** Opening Records block **
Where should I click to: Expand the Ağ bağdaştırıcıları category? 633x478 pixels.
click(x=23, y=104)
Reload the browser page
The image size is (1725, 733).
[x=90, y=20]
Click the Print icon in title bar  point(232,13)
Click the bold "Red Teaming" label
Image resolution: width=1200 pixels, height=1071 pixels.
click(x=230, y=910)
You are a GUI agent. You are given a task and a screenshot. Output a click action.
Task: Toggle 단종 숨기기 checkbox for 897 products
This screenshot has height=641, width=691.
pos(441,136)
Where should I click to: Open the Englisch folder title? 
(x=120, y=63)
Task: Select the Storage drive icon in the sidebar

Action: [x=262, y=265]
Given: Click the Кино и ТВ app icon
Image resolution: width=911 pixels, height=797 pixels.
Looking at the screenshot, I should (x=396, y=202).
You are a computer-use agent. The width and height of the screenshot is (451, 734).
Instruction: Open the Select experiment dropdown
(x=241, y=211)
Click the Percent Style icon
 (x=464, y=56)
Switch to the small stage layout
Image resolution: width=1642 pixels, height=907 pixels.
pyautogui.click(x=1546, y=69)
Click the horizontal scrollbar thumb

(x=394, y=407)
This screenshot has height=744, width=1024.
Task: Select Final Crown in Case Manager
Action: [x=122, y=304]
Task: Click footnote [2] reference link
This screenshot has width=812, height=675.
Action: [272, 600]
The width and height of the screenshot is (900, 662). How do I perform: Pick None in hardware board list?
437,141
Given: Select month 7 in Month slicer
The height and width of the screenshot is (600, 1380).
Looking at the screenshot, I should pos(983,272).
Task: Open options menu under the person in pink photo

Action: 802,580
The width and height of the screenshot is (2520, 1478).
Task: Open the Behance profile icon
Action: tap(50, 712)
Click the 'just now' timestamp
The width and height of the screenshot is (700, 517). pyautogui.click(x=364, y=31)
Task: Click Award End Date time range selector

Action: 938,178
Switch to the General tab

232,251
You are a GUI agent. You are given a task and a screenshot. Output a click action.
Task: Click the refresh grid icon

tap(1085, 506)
** Closing Records block **
# Work instruction
Would you retype the records above without changing a word?

# Output below
Where should I click to: Expand the Ağ bağdaştırıcıları category? 633x478 pixels.
click(x=23, y=104)
Reload the browser page
The image size is (1725, 733).
[x=90, y=20]
Click the Print icon in title bar  point(232,13)
Click the bold "Red Teaming" label
Image resolution: width=1200 pixels, height=1071 pixels.
click(x=230, y=910)
You are a GUI agent. You are given a task and a screenshot. Output a click action.
Task: Toggle 단종 숨기기 checkbox for 897 products
This screenshot has height=641, width=691.
pos(441,136)
Where should I click to: Open the Englisch folder title? 
(x=120, y=63)
Task: Select the Storage drive icon in the sidebar

Action: [x=262, y=265]
Given: Click the Кино и ТВ app icon
Image resolution: width=911 pixels, height=797 pixels.
Looking at the screenshot, I should (x=396, y=202).
You are a computer-use agent. The width and height of the screenshot is (451, 734).
Instruction: Open the Select experiment dropdown
(x=241, y=211)
Click the Percent Style icon
 (x=464, y=56)
Switch to the small stage layout
Image resolution: width=1642 pixels, height=907 pixels.
pyautogui.click(x=1546, y=69)
Click the horizontal scrollbar thumb

(x=394, y=407)
This screenshot has height=744, width=1024.
Task: Select Final Crown in Case Manager
Action: [x=122, y=304]
Task: Click footnote [2] reference link
This screenshot has width=812, height=675.
Action: [272, 600]
The width and height of the screenshot is (900, 662). How do I perform: Pick None in hardware board list?
437,141
Given: Select month 7 in Month slicer
The height and width of the screenshot is (600, 1380).
Looking at the screenshot, I should pos(983,272).
Task: Open options menu under the person in pink photo

Action: 802,580
The width and height of the screenshot is (2520, 1478).
Task: Open the Behance profile icon
Action: tap(50, 712)
Click the 'just now' timestamp
The width and height of the screenshot is (700, 517). pyautogui.click(x=364, y=31)
Task: Click Award End Date time range selector

Action: 938,178
Switch to the General tab

232,251
You are a GUI agent. You are given a task and a screenshot. Output a click action.
Task: Click the refresh grid icon

tap(1085, 506)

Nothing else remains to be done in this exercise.